Do this>
Reproduce every line, unchanged, from the one containing "Task: Enable the" through the end of the records, both included.
———
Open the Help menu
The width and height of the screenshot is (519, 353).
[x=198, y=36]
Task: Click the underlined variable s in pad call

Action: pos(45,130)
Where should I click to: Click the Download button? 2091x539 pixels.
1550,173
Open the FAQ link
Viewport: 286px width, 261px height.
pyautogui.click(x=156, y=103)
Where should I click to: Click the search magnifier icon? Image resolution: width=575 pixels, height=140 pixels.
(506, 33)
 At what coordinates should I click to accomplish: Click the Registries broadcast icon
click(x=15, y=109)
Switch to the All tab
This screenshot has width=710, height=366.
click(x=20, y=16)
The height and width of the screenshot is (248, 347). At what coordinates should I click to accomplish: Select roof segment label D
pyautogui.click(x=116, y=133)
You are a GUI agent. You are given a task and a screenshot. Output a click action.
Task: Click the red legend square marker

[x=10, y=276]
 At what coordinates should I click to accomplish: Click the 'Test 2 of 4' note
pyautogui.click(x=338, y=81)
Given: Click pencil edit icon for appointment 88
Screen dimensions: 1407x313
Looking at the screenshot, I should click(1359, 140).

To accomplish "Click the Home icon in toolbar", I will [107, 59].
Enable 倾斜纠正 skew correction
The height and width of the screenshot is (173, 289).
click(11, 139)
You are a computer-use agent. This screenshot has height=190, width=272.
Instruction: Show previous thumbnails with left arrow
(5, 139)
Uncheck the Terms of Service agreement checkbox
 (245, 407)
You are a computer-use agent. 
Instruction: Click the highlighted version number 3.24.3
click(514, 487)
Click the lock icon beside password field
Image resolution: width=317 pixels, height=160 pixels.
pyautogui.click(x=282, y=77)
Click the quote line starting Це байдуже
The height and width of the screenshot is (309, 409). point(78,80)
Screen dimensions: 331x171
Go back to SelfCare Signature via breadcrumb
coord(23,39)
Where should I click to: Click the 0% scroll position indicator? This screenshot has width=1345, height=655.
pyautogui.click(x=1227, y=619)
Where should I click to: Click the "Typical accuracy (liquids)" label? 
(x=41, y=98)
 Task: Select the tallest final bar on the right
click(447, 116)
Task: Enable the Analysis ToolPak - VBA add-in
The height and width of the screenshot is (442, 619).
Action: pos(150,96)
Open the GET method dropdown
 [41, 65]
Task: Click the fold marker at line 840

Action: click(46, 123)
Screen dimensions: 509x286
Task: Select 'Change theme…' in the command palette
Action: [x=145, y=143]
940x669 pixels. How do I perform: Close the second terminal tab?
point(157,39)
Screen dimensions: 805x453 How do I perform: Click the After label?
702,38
———
Output below>
Task: Enable the Analysis ToolPak - VBA add-in
The height and width of the screenshot is (442, 619).
Action: pos(150,96)
Open the GET method dropdown
 [41, 65]
Task: Click the fold marker at line 840

Action: click(46, 123)
Screen dimensions: 509x286
Task: Select 'Change theme…' in the command palette
Action: [x=145, y=143]
940x669 pixels. How do I perform: Close the second terminal tab?
point(157,39)
Screen dimensions: 805x453 How do I perform: Click the After label?
702,38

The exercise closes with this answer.